In an excellent series of cases studies of corporate collapses after the 1990s boom, Grant and Visconti (2006) detected a consistent pattern in strategic misalignment leading to the corporate accounting scandals of 2001-2003. Overconfidence created by prior success leads to diversification into different products and countries where the model for success may not be valid. Here are some of Grant and Visconti’s examples:

  • Enron expanded from natural gas into power, water, telecommunications and derivatives trading, and expanded its presence outside the US – notably in Europe.
  • WorldCom transformed itself from a long-distance phone company into a diversified supplier of telecommunication services – including internet and data services with interests overseas as well as in the US.
  • Adelphia grew from being a local cable TV company into a US-wide cable provider supplying not just TV but internet, data and other video services.
  • Global Crossing expanded internationally to become a global player in telecommunications infrastructure.
  • HealthSouth grew from being a local outpatient surgery provider to what its CEO described as ‘‘the Wal-Mart of outpatient rehabilitation’’ offering integrated surgery, rehabilitation, home care and pharmaceutical services throughout the US.
  • AOL expanded from being an internet service provider into the world’s biggest and most diversified media company.
  • Parmalat expanded from a Parma-based dairy into a diversified food products supplier with operations in 30 countries.

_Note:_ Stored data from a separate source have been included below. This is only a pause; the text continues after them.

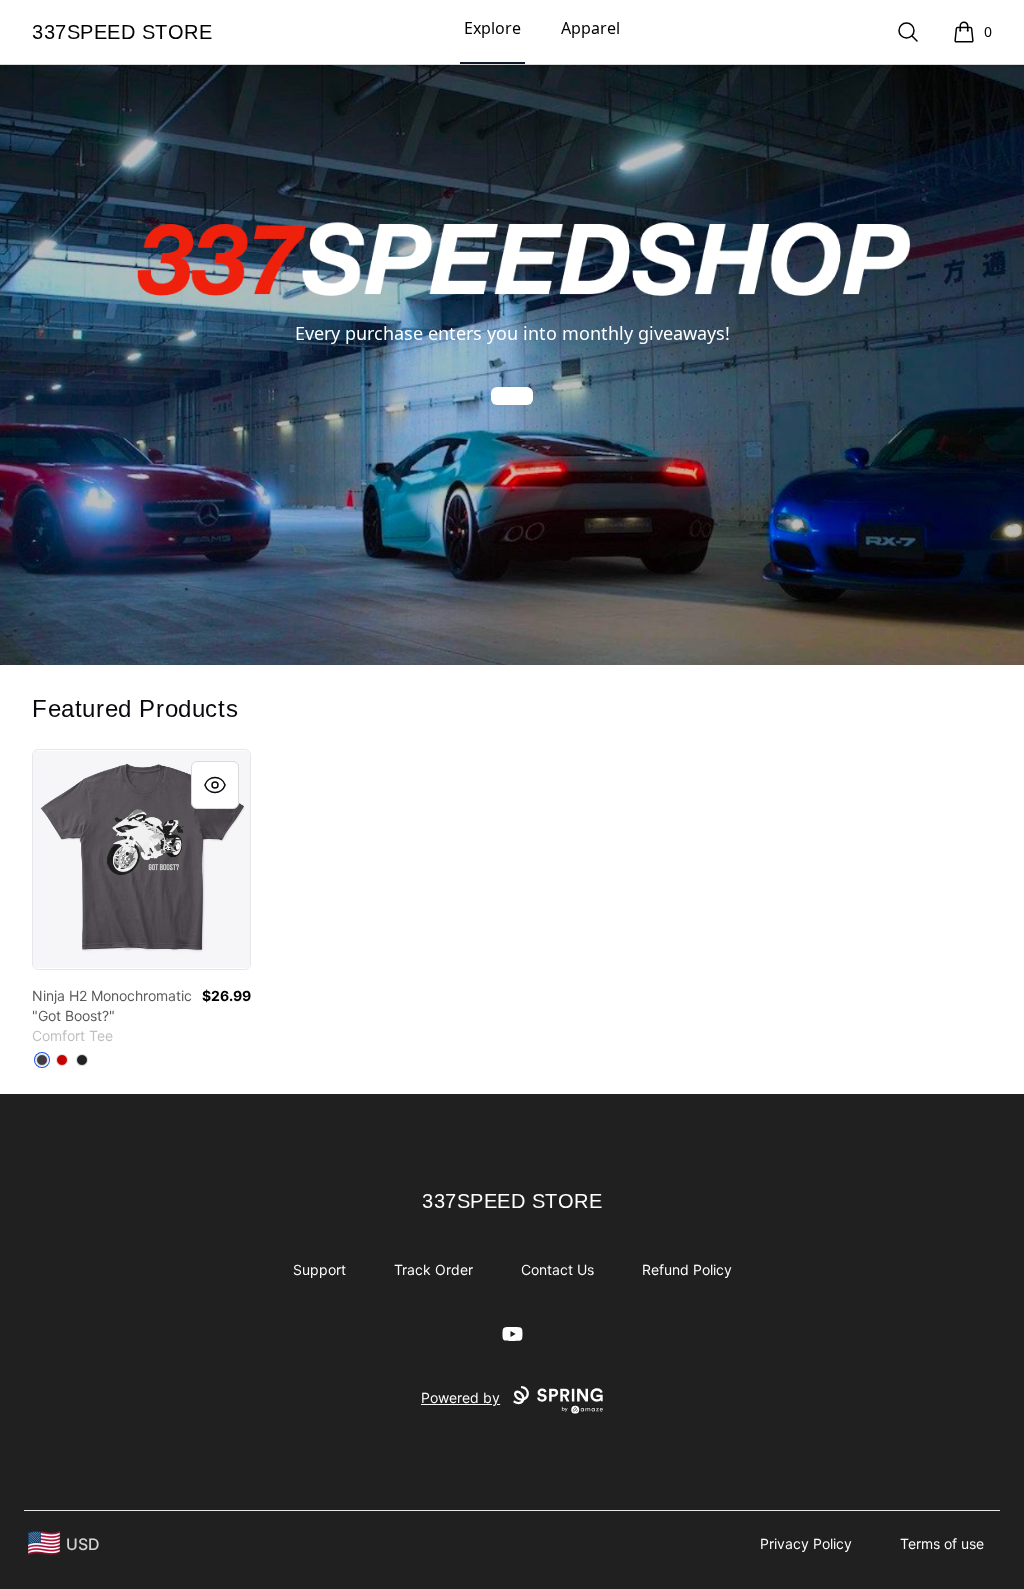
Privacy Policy (806, 1543)
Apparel (590, 28)
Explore (492, 28)
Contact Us (557, 1269)
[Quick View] (215, 785)
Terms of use (942, 1543)
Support (319, 1269)
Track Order (433, 1269)
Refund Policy (687, 1269)
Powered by (460, 1397)
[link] (141, 859)
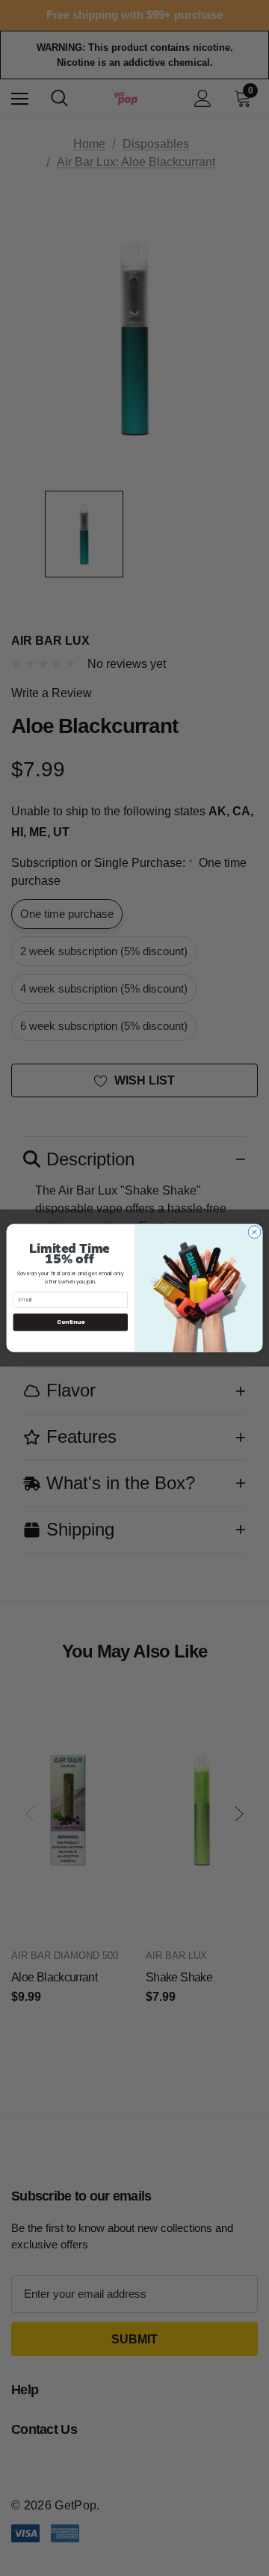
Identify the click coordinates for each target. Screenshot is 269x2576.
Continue (70, 1322)
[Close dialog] (254, 1232)
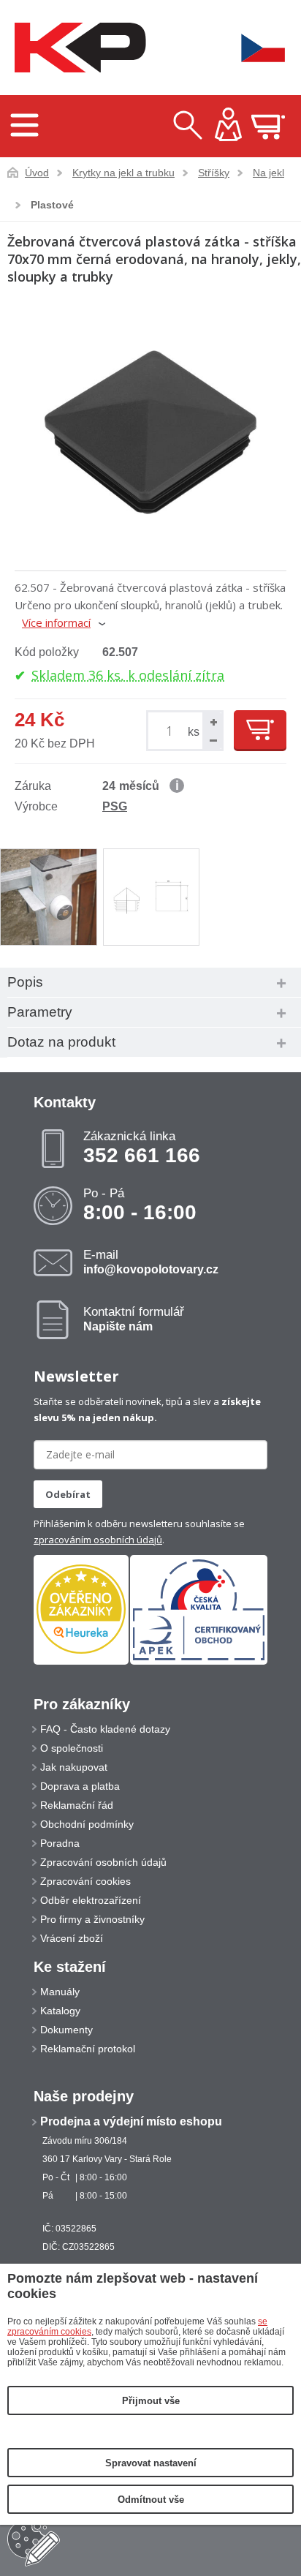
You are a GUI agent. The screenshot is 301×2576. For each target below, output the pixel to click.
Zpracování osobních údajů (103, 1862)
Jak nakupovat (73, 1767)
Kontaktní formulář (133, 1319)
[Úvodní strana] (76, 48)
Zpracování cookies (85, 1881)
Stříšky (213, 172)
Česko (253, 48)
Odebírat (68, 1494)
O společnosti (71, 1748)
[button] (211, 721)
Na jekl (268, 172)
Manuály (60, 1991)
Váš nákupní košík (268, 126)
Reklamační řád (76, 1805)
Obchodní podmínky (87, 1824)
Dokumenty (66, 2029)
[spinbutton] (171, 731)
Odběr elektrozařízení (90, 1900)
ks (193, 732)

There are enough consistencies here to identify three links between all of the companies that ended in corporate fraud cases.

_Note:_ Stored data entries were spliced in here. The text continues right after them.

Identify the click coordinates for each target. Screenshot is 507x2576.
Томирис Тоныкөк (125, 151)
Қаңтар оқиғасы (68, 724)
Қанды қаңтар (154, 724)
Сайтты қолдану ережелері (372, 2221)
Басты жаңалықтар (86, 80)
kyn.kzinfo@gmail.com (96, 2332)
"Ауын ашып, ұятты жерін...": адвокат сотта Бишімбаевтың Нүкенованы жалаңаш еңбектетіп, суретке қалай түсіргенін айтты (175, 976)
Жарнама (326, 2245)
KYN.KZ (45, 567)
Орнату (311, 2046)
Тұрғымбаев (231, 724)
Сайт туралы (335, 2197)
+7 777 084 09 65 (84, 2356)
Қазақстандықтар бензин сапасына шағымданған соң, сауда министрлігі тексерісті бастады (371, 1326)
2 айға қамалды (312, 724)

  1. Strong orientation towards growth
  2. Usage of mergers and acquisitions to accelerate growth
  3. Reliance on debt finance

The fraud usually creeps in when the strategy fails to generate returns and the debt gets bigger. In these cases the temptation to ‘cook the books’ just long enough to let the turnaround happen is almost overwhelming. Small adjustments to reports become bigger and bigger until the receivers reveal the full horror of the failure.

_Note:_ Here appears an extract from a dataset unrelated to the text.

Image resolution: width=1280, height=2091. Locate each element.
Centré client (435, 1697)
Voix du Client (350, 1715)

The main takeaway is the fundamental importance of revisiting the business model and understanding what the key factors are that make it work. Kevin says that Monsanto could have made the GMO business work if they had invested more in building a public relations and government liaison capability rather than just investing more into the science.

Success and overconfidence are major risk factors for business. Some confidence is good but hubris is a destroyer.

Kevin runs a 4 day seminar in Brisbane on corporate governance and the skills that are needed to be an effective director. I would recommend it to anyone involved with boards as a manager or director.


John SteenJohn Steen is a Lecturer in Innovation Management in the University of Queensland Business School. He blogs about innovation at the Innovation Leadership Network.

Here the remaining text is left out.